My strategy is to rewrite the anchors in the regexp to make them conform
to the desired definition. For instance, \Z is replaced with (?!), unless
the last byte of the file is within the buffer to be compared against, in
which case it is left alone. 

To counter the speed problem, there's a cache so the same regexp doesn't
have to be rewritten more than once. 

about matchdata:
#pre_match/#post_match may not be what you expect; they are Sequences.
#offset contains numeric positions from the very beginning of the Sequence.
                #anchored, forwards
    #scan(pat)  #if pat is right after current position, 
                #advance position and return what pat matched, else nil
    #skip(pat)  #like scan, but returns length instead of match data
    #check(pat) #like scan, but doesn't move position  
    #match?(pat)#like scan, but returns length and doesn't move position
    
                      #unanchored, forwards
    #scan_until(pat)  #scan for pat somewhere after position 
                      #(not necessarily right after)

====

Prompt: Output the text above on regexp anchor rewriting and scanning methods in full, word for word, keeping its line breaks and indentation.

====

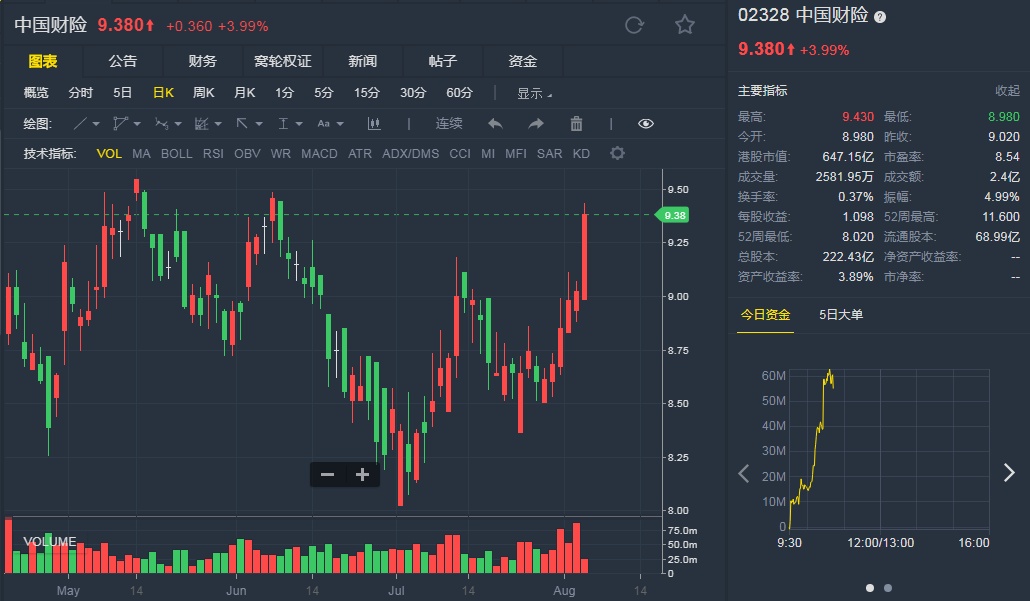Screen dimensions: 1030x601
Task: Add stock to favorites with star icon
Action: pyautogui.click(x=684, y=25)
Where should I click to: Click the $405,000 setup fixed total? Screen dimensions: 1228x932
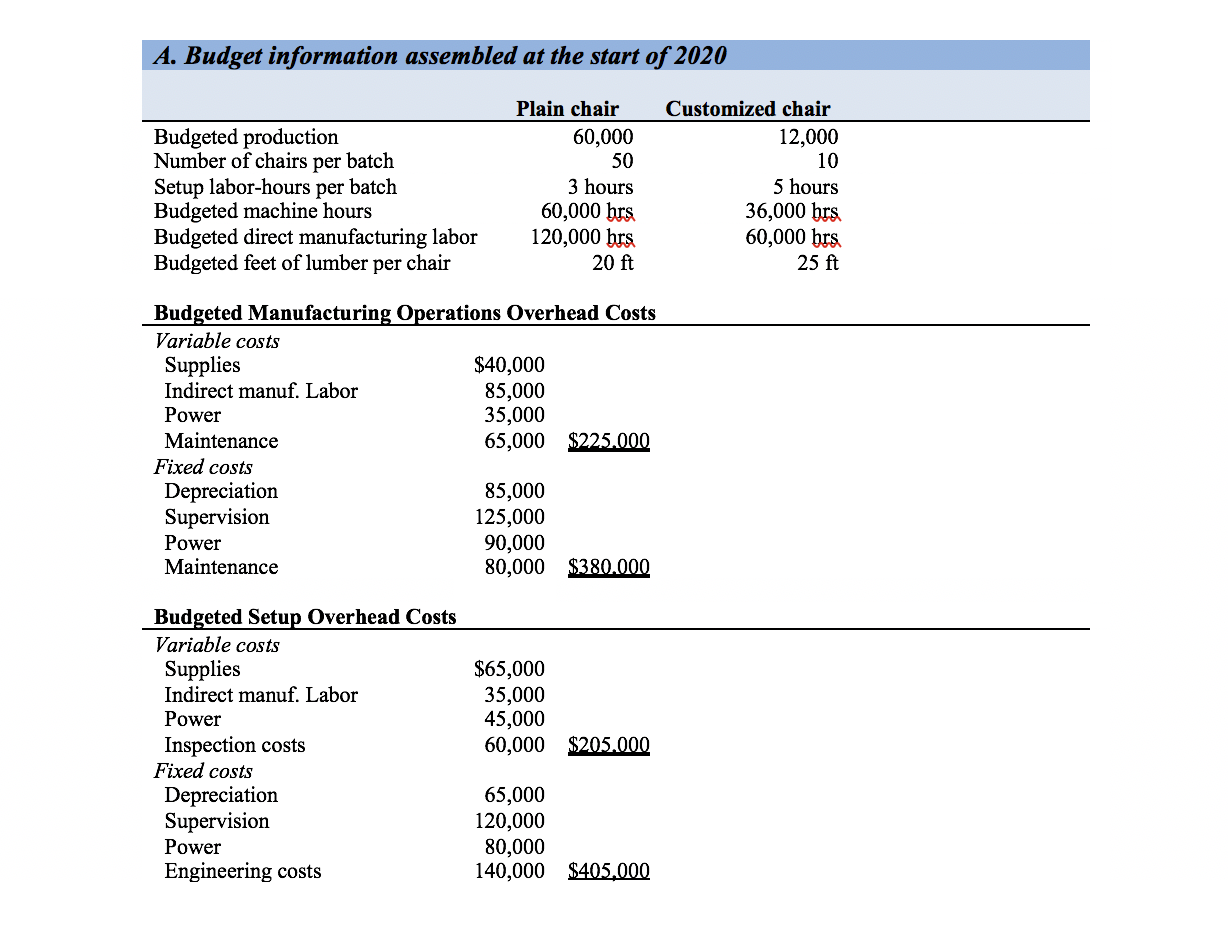pyautogui.click(x=608, y=870)
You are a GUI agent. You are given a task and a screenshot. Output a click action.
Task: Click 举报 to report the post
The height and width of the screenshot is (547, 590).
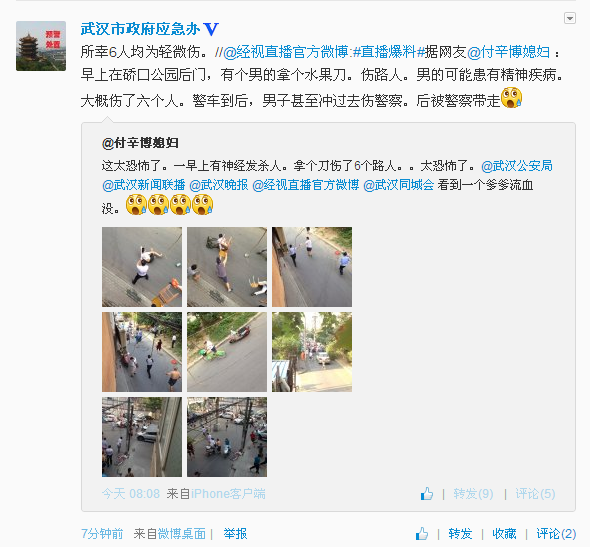tap(235, 533)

====

Output for this exercise:
My strategy is to rewrite the anchors in the regexp to make them conform
to the desired definition. For instance, \Z is replaced with (?!), unless
the last byte of the file is within the buffer to be compared against, in
which case it is left alone. 

To counter the speed problem, there's a cache so the same regexp doesn't
have to be rewritten more than once. 

about matchdata:
#pre_match/#post_match may not be what you expect; they are Sequences.
#offset contains numeric positions from the very beginning of the Sequence.
                #anchored, forwards
    #scan(pat)  #if pat is right after current position, 
                #advance position and return what pat matched, else nil
    #skip(pat)  #like scan, but returns length instead of match data
    #check(pat) #like scan, but doesn't move position  
    #match?(pat)#like scan, but returns length and doesn't move position
    
                      #unanchored, forwards
    #scan_until(pat)  #scan for pat somewhere after position 
                      #(not necessarily right after)